Transformative Era will be Driven by Long Neglected Issues
For many of the issues the popular movement has been raising, the government has failed to act or taken counterproductive actions, putting the profits and interests of campaign donors ahead of the necessities of people and protection of the planet. The environment is being destroyed, the food supply is being poisoned by pesticides and the wealth divide is widening.
The massive threat of climate change has become more immediate and worse. In the last year, the scientific consensus has become more dire. The impacts are upon us now -- wildfires and superstorms, war brought on by drought, mass migrations and deaths.
At the same time multiple analyses and government reports point to a fading US empire. Since the end of World War II, the US has dominated the globe politically, economically and militarily becoming the largest empire in world history. That era is coming to an end.
In his new book, In the Shadows of the American Century, historian and chronicler of empire Alfred McCoy writes that US empire will end in the next decade. The US is falling behind in all spheres of influence. McCoy demonstrates how US spying on foreign governments and using torture in multiple countries have undermined the US' moral authority, as have aggressive bullying for corporation-friendly trade deals, holding back climate agreements in the Obama era and pulling out of the climate agreement in the Trump era. He chronicles the rise of China, India and Russia, among other countries. The power dynamics of the world are changing with the US being left out of important decisions while China and Russia work in tandem in more areas.
McCoy describes various scenarios for how US empire will end, depending on how the current crises play out. No matter what happens, it is up to those of us living in the US to demand the US dismantles its empire in a way that causes the least harm. Paul Street writes, "the decline of the American Empire might be a good thing for ordinary people at home as well as abroad." Ending empire is an opportunity for changes that move us toward being a cooperative nation in a multipolar world rather than hanging on to power through military might.

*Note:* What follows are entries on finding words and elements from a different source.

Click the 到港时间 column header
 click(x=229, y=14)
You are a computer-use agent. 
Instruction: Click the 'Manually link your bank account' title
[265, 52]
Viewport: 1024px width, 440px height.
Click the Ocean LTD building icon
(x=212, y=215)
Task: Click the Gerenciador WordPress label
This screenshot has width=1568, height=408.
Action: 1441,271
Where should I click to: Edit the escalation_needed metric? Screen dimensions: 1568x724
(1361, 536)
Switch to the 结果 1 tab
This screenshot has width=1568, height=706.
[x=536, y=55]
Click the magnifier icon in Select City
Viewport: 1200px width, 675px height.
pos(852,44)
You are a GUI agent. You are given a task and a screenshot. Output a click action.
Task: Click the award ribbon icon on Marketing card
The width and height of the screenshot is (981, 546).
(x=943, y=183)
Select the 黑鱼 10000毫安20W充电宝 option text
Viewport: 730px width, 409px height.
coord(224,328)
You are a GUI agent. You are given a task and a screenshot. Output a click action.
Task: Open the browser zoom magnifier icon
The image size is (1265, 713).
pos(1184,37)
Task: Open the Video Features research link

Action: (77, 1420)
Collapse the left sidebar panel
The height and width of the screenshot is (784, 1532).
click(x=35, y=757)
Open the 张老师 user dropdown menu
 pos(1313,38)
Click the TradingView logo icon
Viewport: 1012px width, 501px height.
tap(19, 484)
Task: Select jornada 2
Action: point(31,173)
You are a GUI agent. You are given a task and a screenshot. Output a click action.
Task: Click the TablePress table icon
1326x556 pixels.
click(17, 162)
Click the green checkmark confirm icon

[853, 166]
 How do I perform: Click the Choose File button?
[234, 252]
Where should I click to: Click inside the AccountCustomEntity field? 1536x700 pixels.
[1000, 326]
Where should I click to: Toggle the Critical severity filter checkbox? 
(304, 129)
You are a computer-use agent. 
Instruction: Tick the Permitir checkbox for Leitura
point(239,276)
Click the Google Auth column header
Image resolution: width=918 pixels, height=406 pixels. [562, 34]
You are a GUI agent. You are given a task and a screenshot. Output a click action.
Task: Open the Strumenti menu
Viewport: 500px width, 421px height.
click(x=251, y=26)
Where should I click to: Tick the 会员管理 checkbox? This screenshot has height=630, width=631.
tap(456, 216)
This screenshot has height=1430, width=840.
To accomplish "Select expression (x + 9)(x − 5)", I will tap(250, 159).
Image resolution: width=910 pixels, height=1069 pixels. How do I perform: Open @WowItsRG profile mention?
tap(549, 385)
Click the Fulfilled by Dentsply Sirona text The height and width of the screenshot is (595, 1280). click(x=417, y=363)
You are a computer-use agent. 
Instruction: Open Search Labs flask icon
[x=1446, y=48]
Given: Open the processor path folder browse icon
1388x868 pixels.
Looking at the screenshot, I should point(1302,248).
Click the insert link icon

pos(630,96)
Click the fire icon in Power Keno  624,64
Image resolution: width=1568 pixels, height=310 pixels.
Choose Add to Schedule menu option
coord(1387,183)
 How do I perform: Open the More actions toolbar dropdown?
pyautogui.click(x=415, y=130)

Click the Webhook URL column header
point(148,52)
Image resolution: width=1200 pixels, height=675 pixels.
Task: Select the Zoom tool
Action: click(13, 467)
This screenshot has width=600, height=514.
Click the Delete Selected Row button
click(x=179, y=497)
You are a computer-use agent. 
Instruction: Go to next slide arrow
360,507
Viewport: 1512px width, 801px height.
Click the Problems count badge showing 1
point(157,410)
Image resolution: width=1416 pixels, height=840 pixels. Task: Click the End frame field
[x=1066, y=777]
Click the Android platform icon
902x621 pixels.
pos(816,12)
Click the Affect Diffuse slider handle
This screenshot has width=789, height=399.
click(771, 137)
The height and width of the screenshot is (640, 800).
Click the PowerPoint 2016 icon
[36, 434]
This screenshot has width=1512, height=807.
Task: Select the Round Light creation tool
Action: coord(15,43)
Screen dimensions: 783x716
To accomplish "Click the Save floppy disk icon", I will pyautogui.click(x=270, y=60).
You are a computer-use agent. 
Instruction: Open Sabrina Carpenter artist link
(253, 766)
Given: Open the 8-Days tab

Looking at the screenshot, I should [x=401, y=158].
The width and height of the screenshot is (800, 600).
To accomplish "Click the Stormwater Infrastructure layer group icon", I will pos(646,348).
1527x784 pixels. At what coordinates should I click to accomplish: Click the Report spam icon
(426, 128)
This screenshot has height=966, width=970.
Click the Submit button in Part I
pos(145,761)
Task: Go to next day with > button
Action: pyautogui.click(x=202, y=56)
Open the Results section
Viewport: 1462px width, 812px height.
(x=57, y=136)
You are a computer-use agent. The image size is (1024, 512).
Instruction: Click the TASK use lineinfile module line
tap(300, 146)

The end of empire will have many repercussions. Public investment in empire has meant a lack of investment on urgent needs; e.g., repairing failing and inadequate infrastructure, rebuilding cities that have been ignored, especially in black and brown communities, strengthening education from pre-school through post-graduate, to name a handful of many inadequately-funded areas. The empire economy helped create an unfair economy at home that pushed people into poverty, debt and homelessness. To reverse those impacts, the US must shift military spending to meet civilian needs and provide funding for a new democratized economy.
System-changing Issues
The credibility of the power structure that allowed these crises to fester will shrink. On each of the issues where the people's movement has been growing, those in power have either denied reality and done nothing or have made matters worse through counterproductive policies. Multiple crisis situations barreling toward us require mobilization for system change, not simple reforms.
The US democracy crisis is due to the corruption of money in elections, laws that prevent challenges by third parties, media that warps coverage in favor of the duopoly, gerrymandering and more. The mirage of US elections has become evident to tens of millions of people resulting in both duopoly parties being unpopular and in disarray.
System failure is also a failure of the capitalist economic system, dominated by Wall Street, monopolies and massive transnational corporations. The kleptocrats in power are looting public treasures, monetizing and profiteering off our basic necessities such as water, energy and transportation. Increasing numbers of people agree we need a new economy based on economic democracy and the Commons where key sectors are socialized and under democratic control.
In Seymour Melman and the New American Revolution, Jonathan Feldman describes Melman's ideas for dismantling empire and capitalism and shifting economic and political power to people through worker ownership and other democratized systems.